Questa è la storia di una tapparella che non si è abbassata. Era l’alba del 16 luglio 2013, millesettecento notti fa. Siamo ad Ostia, d’estate: il mare con la sua battigia, sdraio e abbronzatura, caffè e buone notizie. La più buona, però, è una notizia ancora lungi da gustarsi. Nella notte si odono colpi di pistola. Ad Ostia, anche se nessuno allora voleva ammetterlo, il mare era prigioniero. Il grande prigioniero della criminalità: “E’ all’ombra di quel lungomuro che gli appetiti della malavita si sono consumati senza ritegno”.



Pronunciare Fasciani-Triassi-Spada era professare il credo nella trinità laica di quel pezzo di mondo. Ogni cosa che avveniva — avvenivano tante cose — era frutto di un incrocio di nomi: “Nel nome dei Fasciani, dei Triassi e degli Spada” (Amen) si era abituata a pronunciare la gente: per paura, per comodità, perché si era sempre fatto così.
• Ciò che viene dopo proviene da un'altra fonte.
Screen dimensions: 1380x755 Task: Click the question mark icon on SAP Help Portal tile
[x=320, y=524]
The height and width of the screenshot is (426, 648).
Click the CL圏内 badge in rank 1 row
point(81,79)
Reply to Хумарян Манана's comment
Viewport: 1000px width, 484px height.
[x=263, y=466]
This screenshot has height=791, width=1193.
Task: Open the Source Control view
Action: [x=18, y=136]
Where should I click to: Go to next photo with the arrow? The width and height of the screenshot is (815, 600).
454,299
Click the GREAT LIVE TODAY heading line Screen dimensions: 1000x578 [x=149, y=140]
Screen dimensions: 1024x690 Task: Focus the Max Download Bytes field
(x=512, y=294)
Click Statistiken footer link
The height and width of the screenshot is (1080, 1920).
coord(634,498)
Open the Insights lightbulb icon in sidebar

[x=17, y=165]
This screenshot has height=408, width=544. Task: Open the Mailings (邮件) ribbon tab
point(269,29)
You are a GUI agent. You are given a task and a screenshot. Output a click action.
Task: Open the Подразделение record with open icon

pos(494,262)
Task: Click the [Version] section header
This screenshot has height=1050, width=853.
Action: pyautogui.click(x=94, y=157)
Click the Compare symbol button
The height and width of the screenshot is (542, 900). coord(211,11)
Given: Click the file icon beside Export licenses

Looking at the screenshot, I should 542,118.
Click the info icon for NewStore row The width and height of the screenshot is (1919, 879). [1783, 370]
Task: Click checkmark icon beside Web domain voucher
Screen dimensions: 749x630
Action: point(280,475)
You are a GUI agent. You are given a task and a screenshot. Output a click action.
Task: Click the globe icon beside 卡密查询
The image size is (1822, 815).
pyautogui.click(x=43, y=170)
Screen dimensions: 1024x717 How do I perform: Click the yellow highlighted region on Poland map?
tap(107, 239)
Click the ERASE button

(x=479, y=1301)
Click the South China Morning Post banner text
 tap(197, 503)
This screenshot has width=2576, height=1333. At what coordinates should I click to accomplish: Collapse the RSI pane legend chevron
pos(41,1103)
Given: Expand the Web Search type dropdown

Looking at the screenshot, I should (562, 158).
Amen, a Ostia, è una tapparella che si abbassa, uno sguardo che si addormenta: “Le persone, tutte insieme, rientrarono in casa e tirarono giù, in un unico desolante rumore, le tapparelle”. 



Il rumore di quell’amen è sbruuum: omertà. A intimare quell’omertà non sono quattro galline, è un boss, appartiene al clan spietato degli Spada: “Il boss aveva ordinato di rientrare e il quartiere aveva obbedito. Desolante”. La tapparella di Federica, invece, regge l’urto di quell’intimidazione: loro puntano la pistola, lei punta la penna. E’ l’incipit della sua dichiarazione di guerra.

Da allora Federica Angeli — cronista di Repubblica e nemica giurata di quella sorta di trinità invincibile — vive sotto scorta. Blindatissima fino a sopra i capelli, agisce A mano disarmata (Baldini+Castoldi, 2018). 



Millesettecento notti sotto scorta per ridare alla sua Ostia (città dov’è nata, cresciuta, dove si ostina a rimanere con la famiglia) la forza di un sogno: che nessuno, e non solo lei, debba mai più abbassare quelle maledette tapparelle. E’ guerra: tra intercettazioni, faldoni giudiziari, pedinamenti, inchieste, appostamenti. Faccia a faccia diretti col male. Quello che ti sequestra l’anima e il corpo, quello lurido che minaccia di attaccarti gli affetti, la bestia di sangue che scompare per esserci. 

Ostia, da troppo tempo, era terra di nessuno: loro lo sapevano. Non avevano calcolato che anche Federica non era di nessuno: è di tutti quelli che amano la libertà, la verità, la luce. E’ una tigre d’assalto, con la sua femminilità cucita addosso: perché rinunciare alla sensualità donna quando si sa per certo che il male la odia? In guerra ci si va per amore: per fare l’amore col bene, sotto gli occhi diretti del male. Anche se, vivendo così, s’impara presto il complemento di solitudine assoluta: “La mia indipendenza, che è la mia forza, implica la solitudine, che è la mia debolezza” annota con candidezza Federica citando Pier Paolo Pasolini. “La mafia è una montagna di merda” scriveva Peppino Impastato, ribelle alle leggi della mafia ucciso a Cinisi il 9 maggio 1978. Nessuna perla, però, si scioglie nel fango: provateci. Del cronista, Federica è maestra, è avere “la capacità di sporcarsi le mani e di guardare la realtà per quello che è per poi descriverla senza veli al lettore”. A voce alta, per dire che il problema di Palermo, mentre ammazzavano Falcone-Borsellino, non era il traffico, ma la mafia. Che a Ostia, mentre tentano l’assalto alla speranza, il problema non sono le buche, ma la criminalità.

La sfottono: “Il loro intento è farti perdere concentrazione dalle cose serie”. Ne irridono il sistema di sicurezza: “Fa la vip con la scorta”, come se andare a comprarsi la biancheria intima scortata fosse il sogno di una donna. Minacciano i suoi bambini: “Non c’era la mafia o i miei affetti. Conta solo sconfiggere la mafia per i miei affetti”. Come fare per non tirare giù la tapparella? “Comincia uno, l’altro ti viene dietro e poi il mondo si ribalta. E vince”. Con una semplicità ustionante: le parole dritte, penna puntata, a mano disarmata. “La mafia a Ostia c’è”: adesso lo dice anche la giustizia. Anche Federica c’è. C’è sempre stata.

Chi non la vedeva, adesso abbassa lo sguardo: la scorge disarmata. Letale.